First extend $J$ complex linearly so that $A$ and $B$ are defined on $TM\otimes_{\mathbb{R}}\mathbb{C}$. Note that $TM\otimes_{\mathbb{R}}\mathbb{C}$ decomposes as the direct sum of the two eigenspaces of $J$, namely $T^{1, 0}M$ and $T^{0,1}M$, with eigenvalues $i$ and $-i$ respectively.
Also extending the metric and $\nabla$ complex linearly, $A$ becomes a real three-form on $TM\otimes_{\mathbb{R}}\mathbb{C}$. As such, it can be uniquely written as
$$A = A^{3,0} + A^{2, 1} + A^{1, 2} + A^{0, 3}$$
where $A^{p, q}$ is a $(p, q)$-form. In fact, as $A$ is a real form we have $A^{2,1} = \overline{A^{1,2}}$ and $A^{3,0} = \overline{A^{0,3}}$.
Note that $A(X, Y, JZ) = B(X, Y, Z) = -B(X, Z, Y) = -A(X, Z, JY) = A(X, JY, Z)$. As $J$ preserves its eigenspaces, we see that the identity is true at the $(p, q)$ level.
Now suppose $X, Y \in \Gamma(M, T^{0,1}M)$ and $Z \in \Gamma(M, T^{1,0}M)$. Then
\begin{align*} A^{1,2}(X, Y, JZ) &= A^{1,2}(X, JY, Z)\\ iA^{1,2}(X, Y, Z) &= -iA^{1,2}(X, Y, Z)\\ A^{1,2}(X, Y, Z) &= 0 \end{align*}
and hence $A^{1,2} = 0$ by skew-symmetry. As $A^{2,1} = \overline{A^{1,2}} = 0$, $A$ is of type $(3, 0) + (0, 3)$.
As $B(X, Y, JZ) = B(X, JY, Z)$, the same calculation can be used to show that $B$ is also of type $(3, 0) + (0, 3)$.

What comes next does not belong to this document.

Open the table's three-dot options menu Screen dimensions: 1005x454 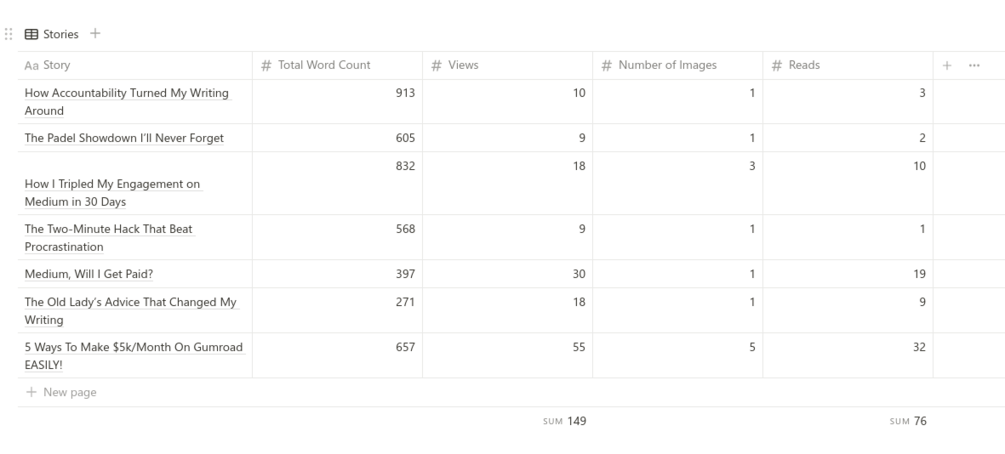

The form $A$ satisfies the identity $A(X, Y, JZ) = A(X, JY, Z)$. In fact, it follows from skew-symmetry that
$$A(JX, Y, Z) = A(X, JY, Z) = A(X, Y, JZ),$$
and likewise for $B$. More generally, if $C$ is a $p$-form such that
$$C(JX_1, X_2, \dots, X_k) = \dots = C(X_1, \dots, JX_i, \dots, X_k) = \dots = C(X_1, X_2, \dots, JX_k),$$
then $C$ is of type $(p, 0) + (0, p)$.
Thanks to the OP for helping me simplify the above arguments and for pointing out the final general fact.